The Mumbai Trans Harbour Link, also called Atal Setu, is India's first orthotropic steel deck bridge. It connects South Mumbai to Navi Mumbai's JNPT (Nhava Sheva) and has reduced travel time between Mumbai and Pune, Navi Mumbai, Goa and other cities in the south east of Pune.

===Bridge deck replacements===
It is possible to refit a bridge originally designed with a concrete or non-structural deck to use a lighter orthotropic deck, which has been done to preserve or extend the load-carrying life of key or landmark bridges around the world.

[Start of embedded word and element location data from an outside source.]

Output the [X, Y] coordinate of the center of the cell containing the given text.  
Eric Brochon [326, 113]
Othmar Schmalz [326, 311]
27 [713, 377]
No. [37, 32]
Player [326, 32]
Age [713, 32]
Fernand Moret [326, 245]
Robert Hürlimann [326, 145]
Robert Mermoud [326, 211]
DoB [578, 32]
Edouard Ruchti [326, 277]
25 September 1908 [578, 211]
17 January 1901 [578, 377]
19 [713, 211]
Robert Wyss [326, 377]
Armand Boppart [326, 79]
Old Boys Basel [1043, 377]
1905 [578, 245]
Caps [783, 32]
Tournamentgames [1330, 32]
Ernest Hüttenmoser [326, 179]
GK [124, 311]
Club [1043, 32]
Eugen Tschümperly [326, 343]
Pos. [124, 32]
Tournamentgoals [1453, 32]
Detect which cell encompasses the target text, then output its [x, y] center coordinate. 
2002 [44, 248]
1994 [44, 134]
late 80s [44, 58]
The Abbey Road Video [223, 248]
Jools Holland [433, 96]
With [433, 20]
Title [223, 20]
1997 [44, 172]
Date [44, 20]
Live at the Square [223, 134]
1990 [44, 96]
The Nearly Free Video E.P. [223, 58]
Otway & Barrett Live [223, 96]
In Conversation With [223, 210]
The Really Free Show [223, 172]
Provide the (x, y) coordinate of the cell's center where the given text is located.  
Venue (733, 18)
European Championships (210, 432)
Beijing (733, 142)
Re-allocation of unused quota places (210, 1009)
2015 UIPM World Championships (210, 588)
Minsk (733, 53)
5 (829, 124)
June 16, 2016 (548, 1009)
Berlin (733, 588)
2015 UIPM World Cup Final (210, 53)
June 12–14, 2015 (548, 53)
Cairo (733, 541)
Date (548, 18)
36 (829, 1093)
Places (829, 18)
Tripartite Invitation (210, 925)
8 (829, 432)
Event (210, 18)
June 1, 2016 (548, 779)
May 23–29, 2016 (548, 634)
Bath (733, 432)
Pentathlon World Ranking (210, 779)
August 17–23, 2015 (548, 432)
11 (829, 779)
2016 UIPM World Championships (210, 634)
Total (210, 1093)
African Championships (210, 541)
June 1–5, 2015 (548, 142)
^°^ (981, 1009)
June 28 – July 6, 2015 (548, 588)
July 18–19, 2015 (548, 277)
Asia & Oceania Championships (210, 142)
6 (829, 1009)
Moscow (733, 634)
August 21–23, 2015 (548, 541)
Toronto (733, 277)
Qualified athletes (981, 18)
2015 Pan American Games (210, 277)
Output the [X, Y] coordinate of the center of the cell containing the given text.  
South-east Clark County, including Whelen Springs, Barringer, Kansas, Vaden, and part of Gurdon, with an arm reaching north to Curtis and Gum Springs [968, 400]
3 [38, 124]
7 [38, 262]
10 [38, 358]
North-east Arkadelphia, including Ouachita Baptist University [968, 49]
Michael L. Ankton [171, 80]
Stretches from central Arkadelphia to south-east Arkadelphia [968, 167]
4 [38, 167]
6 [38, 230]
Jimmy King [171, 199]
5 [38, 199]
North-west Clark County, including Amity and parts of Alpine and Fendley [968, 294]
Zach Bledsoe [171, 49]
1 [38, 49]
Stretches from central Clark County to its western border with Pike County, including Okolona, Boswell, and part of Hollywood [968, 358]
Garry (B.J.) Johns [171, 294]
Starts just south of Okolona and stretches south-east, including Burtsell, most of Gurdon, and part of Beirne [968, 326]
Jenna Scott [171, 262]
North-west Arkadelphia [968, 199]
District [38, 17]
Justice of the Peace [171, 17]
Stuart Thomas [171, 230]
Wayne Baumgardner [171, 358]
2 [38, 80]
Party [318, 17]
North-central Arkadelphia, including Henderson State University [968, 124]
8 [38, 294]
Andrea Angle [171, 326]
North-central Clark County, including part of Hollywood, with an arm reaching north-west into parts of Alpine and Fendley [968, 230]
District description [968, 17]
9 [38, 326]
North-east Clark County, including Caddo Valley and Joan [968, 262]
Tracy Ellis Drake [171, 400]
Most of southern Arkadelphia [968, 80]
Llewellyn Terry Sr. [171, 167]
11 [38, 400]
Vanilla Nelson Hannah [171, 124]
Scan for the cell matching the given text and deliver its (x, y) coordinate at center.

It was first utilized in North America in 1975, on the Lions Gate Bridge in Vancouver, which was completed in 1938 with exceptionally light design. The original concrete deck of the 670 m North Viaduct of the Lions Gate Bridge was replaced with a lighter and wider orthotropic deck, carried out in sections using a series of short closures of the bridge. Cantilever orthotropic decks allowed the Tamar Bridge to remain open whilst the main deck was replaced in 1999. An ambitious orthotropic replacement of the entire original suspended structure of the main suspension portion of the Lions Gate Bridge was undertaken 2000–2001 and completed without interruption in peak-hour traffic, resulting in the 63-year-old bridge, not designed for durability, getting a new lease of life.

Another notable example, San Francisco's Golden Gate Bridge, completed in 1937, originally used a concrete deck. Salt carried by fog or mist reached the rebar, causing corrosion and concrete spalling. From 1982 to 1986, the original bridge deck, in 747 sections, was replaced with lighter, stronger orthotropic steel deck panels over 401 nights without closing the roadway completely to traffic. The project not only restored the bridge to prime condition but also reduced the deck weight by 12,300 tons (11,160 metric tons).